Enfin, un important effort est accompli en matière d'orientation des jeunes. « Jusqu'à présent, nous formions en majorité des littéraires et des diplômés de sciences humaines », précise Ali Benboubker, gouverneur de la préfecture de Casablanca. Les passerelles ont donc été multipliées, permettant ainsi à des étudiants en littérature de se tourner vers des disciplines plus en phase avec les besoins de l'économie. Le passage au LMD (licence, master, doctorat), qui facilite lui aussi les passerelles, s'inscrit dans cette logique. « Nous avons été parmi les premiers à adopter le LMD, dès septembre 2003, avant la plupart des universités françaises », observe Mohammed Barkaoui, président de l'université Hassan-II à Casablanca.

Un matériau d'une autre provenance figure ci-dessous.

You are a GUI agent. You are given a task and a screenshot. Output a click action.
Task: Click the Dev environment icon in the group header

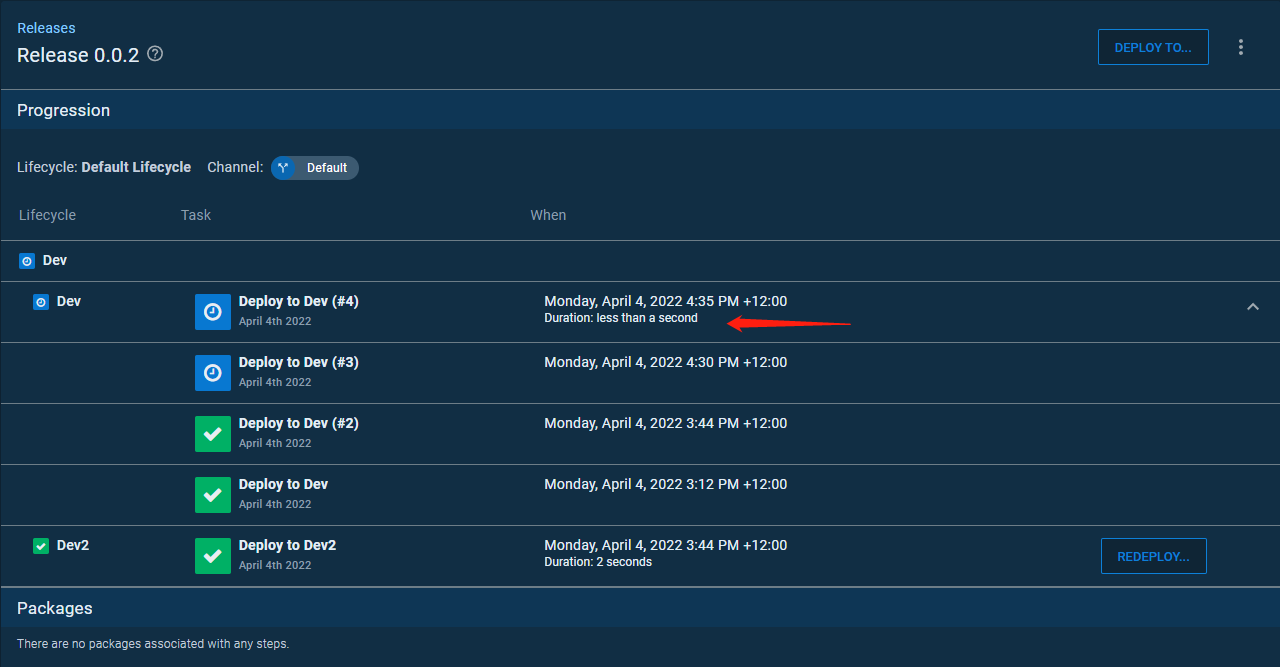tap(26, 260)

Bref, une véritable mobilisation générale. « Tout le Maroc est d'accord sur un point : le meilleur investissement pour notre développement, c'est la formation », affirme Ali Benboubker. Et, dans ce domaine, le pays compte en priorité sur ses liens traditionnels avec la France - où l'on compte 30.000 étudiants marocains - pour attirer les écoles et les universités de l'Hexagone.

Avantage à la France
De fait, l'Eigsi n'est pas la seule école d'ingénieurs française à prendre pied au Maroc. L'Esiea (2) s'est ainsi installée sur place l'an dernier, à Casablanca elle aussi. L'Epitech (groupe Ionis) a ouvert en septembre son campus, toujours à Casablanca. Et le groupe Supinfo vient de dévoiler un très ambitieux projet marocain, avec pas moins de huit campus ou implantations en cinq ans. Au programme, cycle préparatoire, cycle ingénieur (avec double diplôme), mastères, formation continue, certificats spécialisés... Problème, toutefois : depuis quelques années, l'enseignement des disciplines scientifiques doit être dispensé en arabe. Résultat, les élèves éprouvent ensuite quelques difficultés à suivre un cursus en français...

De leur côté, les écoles de gestion ne sont pas en reste. L'ESC Toulouse forme des bac +3 en formation continue et propose aussi deux mastères, en marketing, management, communication et en audit comptable et financier. Grenoble EM a tissé des liens étroits avec l'Esca (3) de Casablanca, notamment pour un mastère en logistique et un MBA. L'ESC Lille offre également un mastère en logistique. Les universités s'y mettent aussi : les IAE de Strasbourg et de Valenciennes, l'université de Nice sont présents au Maroc. La CFCIM a aussi aidé à la création de l'EFA (Ecole française des affaires), qui forme des cadres à bac +3. Enfin, le CNAM (Conservatoire national des arts et métiers) propose la gamme complète de ses formations à distance, tant en management que dans les disciplines techniques.

Reste que les institutions françaises, si elles disposent d'un certain avantage au départ, ne sont pas seules en lice. « Plusieurs autres pays ont compris que la formation constituait un bon levier pour conquérir des parts de marché au Maroc », observe Dominique Brunin. Des universités ou des institutions américaines, mais aussi du Canada, de Grande-Bretagne, d'Italie ou d'Espagne avancent leurs pions. « Par tradition, nous sommes plus proches du système éducatif français, indique Mohammed Barkaoui. Mais nous souhaitons choisir ce qui sera le meilleur pour notre pays. »

(1) HEI à Lille, Esigelecà Rouen et EPF à Sceaux.
(2) Ecole supérieure d'informatique, électroniqueet automatique.
(3) Ecole supérieure du commerce et des affaires.